Great, we have it. So, your home on the local file system it /home/USERNAME but your home on HDFS is /user/USERNAME. Keep that in mind.
Now, let's put some files into it.

In [None]:
!hadoop fs -put /home/$USER/TestingHDFS/*.txt /user/$USER/newHDFSDirectory
!hadoop fs -ls /user/$USER/newHDFSDirectory

### cat

The cat command is often usefull to take a peak at some file or pipe them. This command is also usable on HDFS.

In [None]:
!hadoop fs -cat /user/$USER/newHDFSDirectory/File1.txt

### get

To move file from HDFS to a local directory, you may use the 'get' command.

In [None]:
!hadoop fs -get /user/$USER/newHDFSDirectory/File1.txt /home/$USER/TestingHDFS/File1RetrievedFromHDFS.txt
!ls -lh ./TestingHDFS/

### du

'du' is available as well to get summarized information about the size of some HDFS directory for instance.

In [None]:
!hadoop fs -du -h /user/$USER

### mv

You may also move file around in HDFS

In [None]:
!hadoop fs -mv /user/$USER/newHDFSDirectory/File2.txt /user/$USER/
!hadoop fs -ls -R

### rm

Let's remove the directory we just created as well as the files in it.

In [None]:
!hadoop fs -rm -r /user/$USER/newHDFSDirectory/
!hadoop fs -ls -h

So, 'rm' can be used just as usual with arguments, but, the format differs a bit. Same thing for 'ls' as well as all the other commands.

Wait a minute, what is this .Trash directory ?
The idea is that, well, you may remove a file unadverdently at some point. But as you are on HDFS, this file may be quite large, so, as a security measure, no 'rm' command is issued directly. All files you 'rm' are moved to your own ./Trash directory.
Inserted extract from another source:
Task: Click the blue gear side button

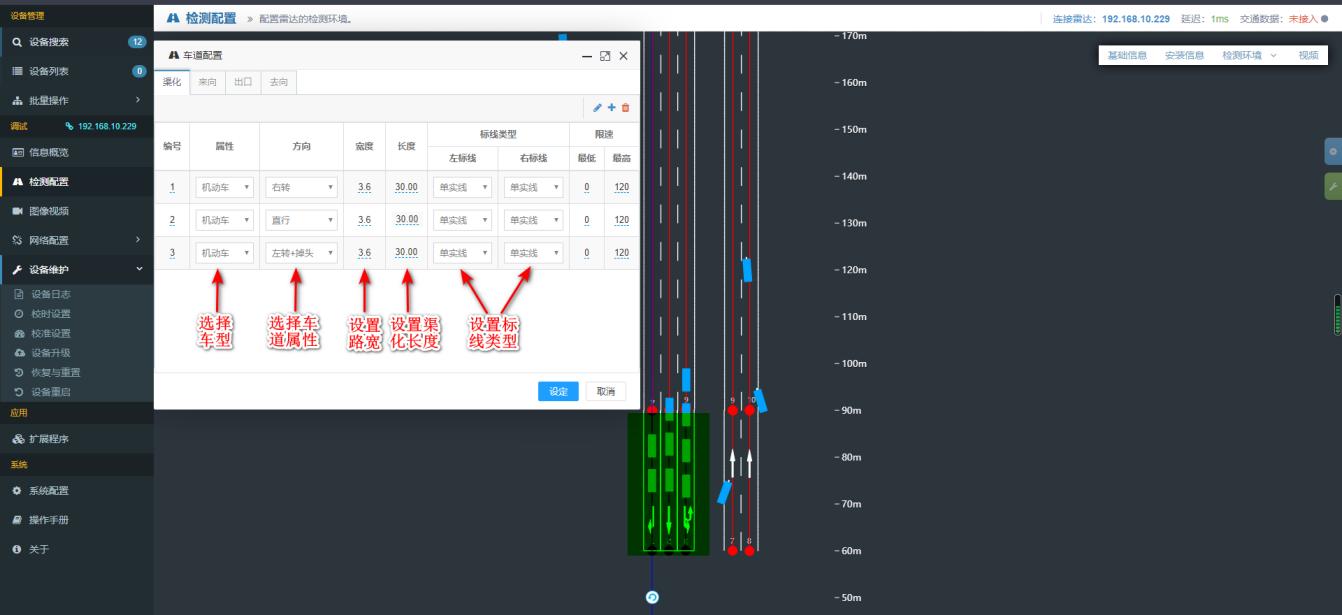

So, in the eventuality of a mistake, you have another chance. However, you may as well override this behavior and add the '-skipTrash' statement at the end of your 'rm' command; but in that case, you're on your own.

### setrep

On HDFS, all files are automatically replicated multiples times. The default replication factor is 3 but this adjutable at the cluster scale.
However, YOU may ask to either replicate more or less some files using the 'setrep' command.

In [None]:
!hadoop fs -setrep -R 1 /user/$USER/File2.txt
!hadoop fs -ls -h

Ok, wait. How do I know what replication factor is set for a given file ?
Well, remember the second collumn after the permission with a weird integer ? That's the replication factor.

### getmerge

A common practise while using HDFS is to split huge files to match approximatively the block size of HDFS (64M by default). Thus, sometimes, it may be useful to directly merge all the files contained in a given directory in a single one when coming back on your local filesystem. 'getmerge' allow you to do so in one go.

In [None]:
!hadoop fs -put /home/$USER/TestingHDFS/File1.txt /user/$USER
!hadoop fs -getmerge /user/$USER/*.txt /home/$USER/TestingHDFS/FileMerged.txt
!cat ./TestingHDFS/FileMerged.txt

### chmod / chown

Now with permission. The usual 'chmod/chown' combination is usuable on HDFS. Typically, when you move a file to HDFS, it arrives with the default permissions set for HDFS. Never trust the default, always check them.
However, the stupidest issue you'll encounter is that while moving an executable, it will arrive on HDFS as non-executable; so, you'll need to make it executable for Python Streaming, Map Reduce or other things.

In [None]:
!hadoop fs -chmod -R u+x /user/$USER/*.txt
!hadoop fs -ls -h /user/$USER

## To go further

We have seen a small set of the most usefull command to interact with a filesystem and their equivalent on HDFS.
Of course, others exists, you may consult the documentation to learn more, or just ask Hadoop a quick summary.

In [None]:
!hadoop fs -help